An Arts & Crafts pear wood upright piano and stool designed by Ernst Archibald Taylor (1874-1951) sold within expectations at £5500 (£4000-6000).
It is probably among the first items of furniture designed by Taylor for the Glasgow furniture maker Wylie and Lochhead.
An archival photograph shows the instrument in situ as the centrepiece of Taylor’s ‘drawing room’ stand at the 1901 Glasgow International Exhibition (John Ednie and George Logan were also given similar showcases by Wylie and Lochhead).
Both pieces display several of Taylor’s signature devices including pierced silver plated mounts and inlaid mother of pearl rosettes, identical to those used on other pieces by Taylor for the 1901 exhibition. The piano forte itself was made by Bechstein with the serial number 54752 dating it to 1900.
Like much of the other furniture in Taylor’s Wylie and Lochhead display these pieces were considered lost, perhaps sold in Budapest where the room was later exhibited in 1902.
They had been purchased from a Miss Templeton in the early 1960s by J Caldwell of the Eglington Arms Hotel in Irvine and came by descent to the current vendor.
Pianos were an important part of room displays of the period (Hugh Baillie Scott and Charles Ashbee had made similar attempts to reform the design of the upright piano forte a couple of years earlier) but they are not the most commercial forms.
By way of price comparison, a side chair from the 1901 exhibition offered by Phillips New York in December 2015 failed to sell against a hopeful $25,000-35,000. Perhaps a better guide is the £3200 taken by Lyon & Turnbull in 2018 for a Taylor mahogany standing cabinet with the same inlaid design or the £8000 bid there in April for a fall-front desk c.1905.
Sold at £9000 at the auction on June 11-12 was a fine example of Napoleonic prisoner of war art – a 2ft 1in (63cm) bone ship model of The Caton. It is housed in a mahogany framed glass case together with a separate board under a glass dome containing 29 polychrome bone figures of the ship’s crew
Before the construction of purpose-built hulks, prisoners were kept aboard ships moored in the Plymouth estuary – among them The Caton.
This French ship of the line was one of four vessels captured by Lord Hood at Mona Passage, the strait separating Hispaniola and Puerto Rico, on April 19, 1782 in the wake of the Battle of the Saintes during the American Revolutionary War.
The Caton had been taken back to England and used as a prisoner of war hospital ship and moored off Saltash in Cornwall, a role she continued well into the Napoleonic Wars. This very detailed model came for sale with a guide of £8000-12,000.
The opening lots of the first day were given to a trio of Royal Worcester vases decorated by Charles Henry Clifford Baldwyn (1843-1913). The son of a local piano tuner and musician, he worked at the Worcester factory from the age of 15 until 1904.

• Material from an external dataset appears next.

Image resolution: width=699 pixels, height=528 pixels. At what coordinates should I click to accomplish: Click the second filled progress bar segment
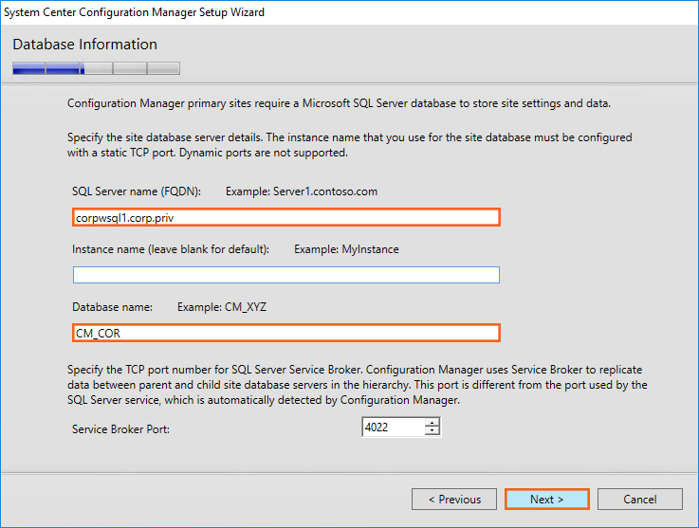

Flying swans and birds in moonlit scenes became Baldwyn’s signature pieces and no other decorator was allowed to paint them.
Both with date codes for 1903 were potpourri vases and pierced covers – one standing just over 8in (21cm) high and painted with five swans in flight (estimate £2000-3000) the other smaller at just under 7in (17cm) decorated with four swans (estimate £1000-1500). In excellent condition, they sold at £6200 and £3200 respectively.

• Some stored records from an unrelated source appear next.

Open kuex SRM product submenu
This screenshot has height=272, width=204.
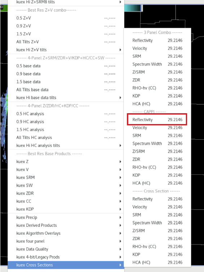coord(66,178)

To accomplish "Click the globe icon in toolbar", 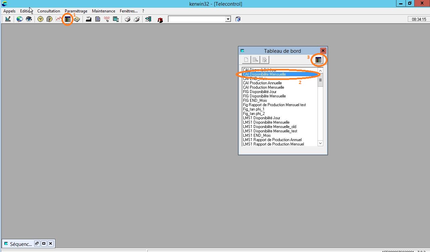I will click(20, 19).
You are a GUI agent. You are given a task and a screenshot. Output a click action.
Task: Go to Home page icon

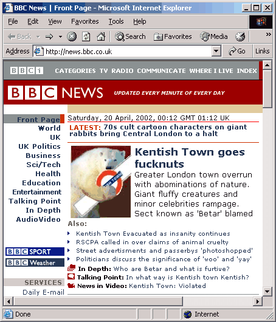tap(101, 37)
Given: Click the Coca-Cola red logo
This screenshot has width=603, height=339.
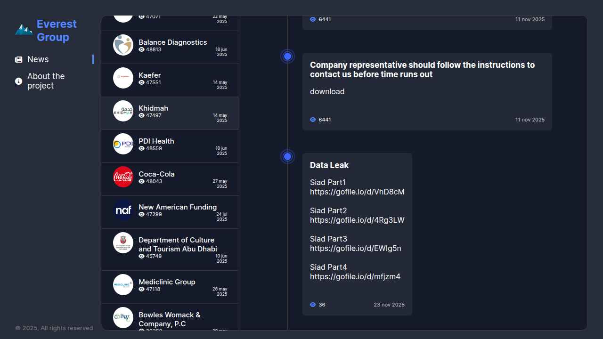Looking at the screenshot, I should [x=123, y=177].
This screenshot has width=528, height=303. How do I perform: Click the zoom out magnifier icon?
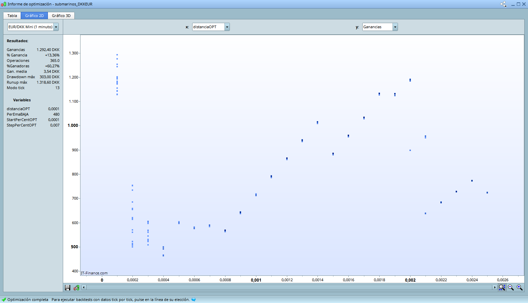511,288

A pair of 12½in (31cm) baluster form vases with gilt acanthus leaf handles and pedestal bases (shape number 1686) were particularly good examples. These took £6800 (estimate £3000-5000).
These are very much market prices: a Bonhams sale in London on June 23 included both a Baldwyn wall plaque and a pair of inverted pear-shaped vases sold at £5500 and £4800.

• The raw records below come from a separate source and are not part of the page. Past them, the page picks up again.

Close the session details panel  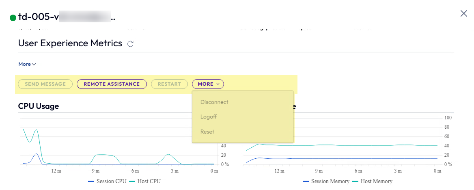click(464, 13)
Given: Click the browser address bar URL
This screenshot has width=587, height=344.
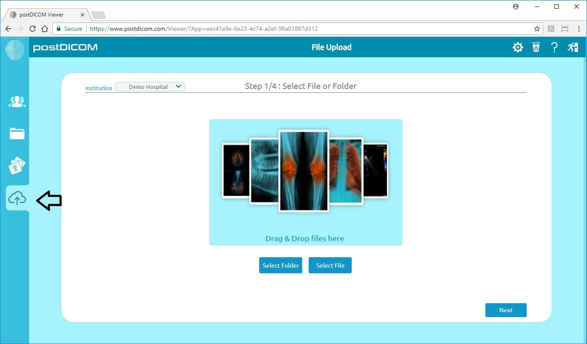Looking at the screenshot, I should point(204,29).
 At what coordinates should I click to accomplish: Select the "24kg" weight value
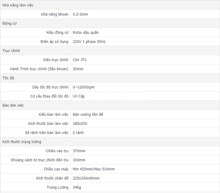tap(77, 187)

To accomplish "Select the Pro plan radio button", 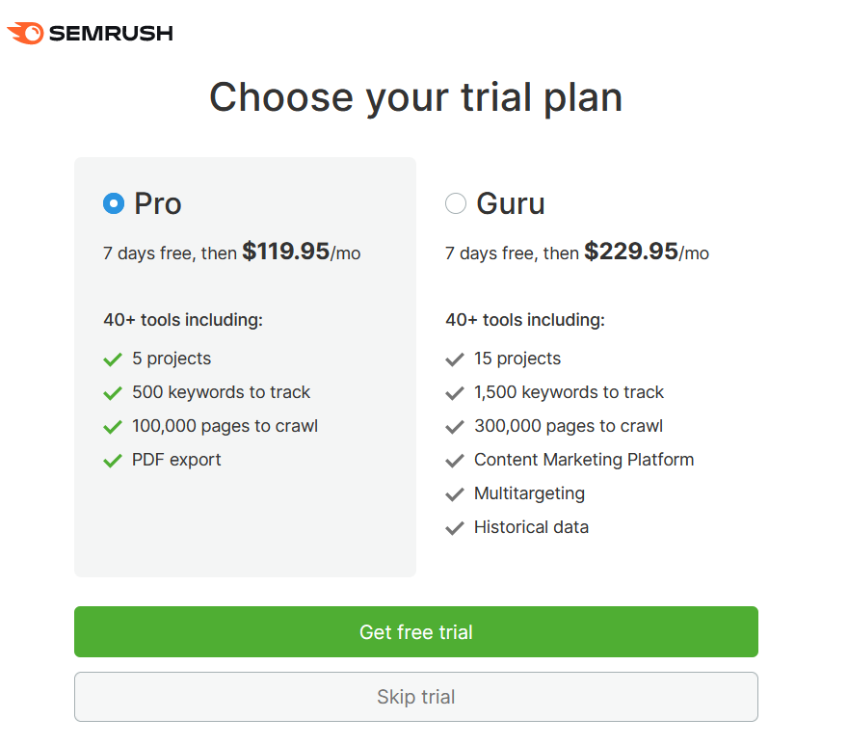I will click(x=114, y=203).
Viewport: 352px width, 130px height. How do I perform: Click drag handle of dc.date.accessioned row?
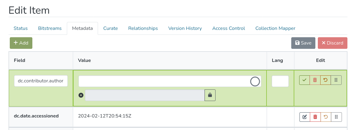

In a softening market there were decent within-estimate bids for two Wedgwood octagonal form bowls with Daisy Makeig-Jones Fairyland lustre designs. A 9in (23cm) bowl decorated in the Leapfrogging Elves pattern to exterior and Fairy in Cage to the interior, took £2500 while a 7in (18cm) bowl in the Firbolgs and Thumbelina designs brought £800.
Those without the wherewithal for Fairyland, either in the 1920s or the 2020s, could purchase something similar on a budget by the Fieldings Crown Devon factory.
A scarce green-orange lustre bowl with a gilt lizard to the exterior and a fairy scene to the interior took £100.
A sale that covered many different collecting bases (silver, futniture and works of art highlights are pictured here) also included, at £2000 (estimate £500-700), a Scottish percussion single barrelled target rifle.
It was signed for Alexander Henry (1818-94), the Edinburgh maker who designed the rifling and barrel used in the Martini-Henry rifle. This gun (patent No. 252) carried a presentation plaque reading Presented to the 9th ARV by Captain JG Stevenson and was housed in a fitted case.
Topping the sale was The Black Hat, a Colourist still-life by George Leslie Hunter that, bought by the vendor in 1990, sold just above the top estimate at £76,000.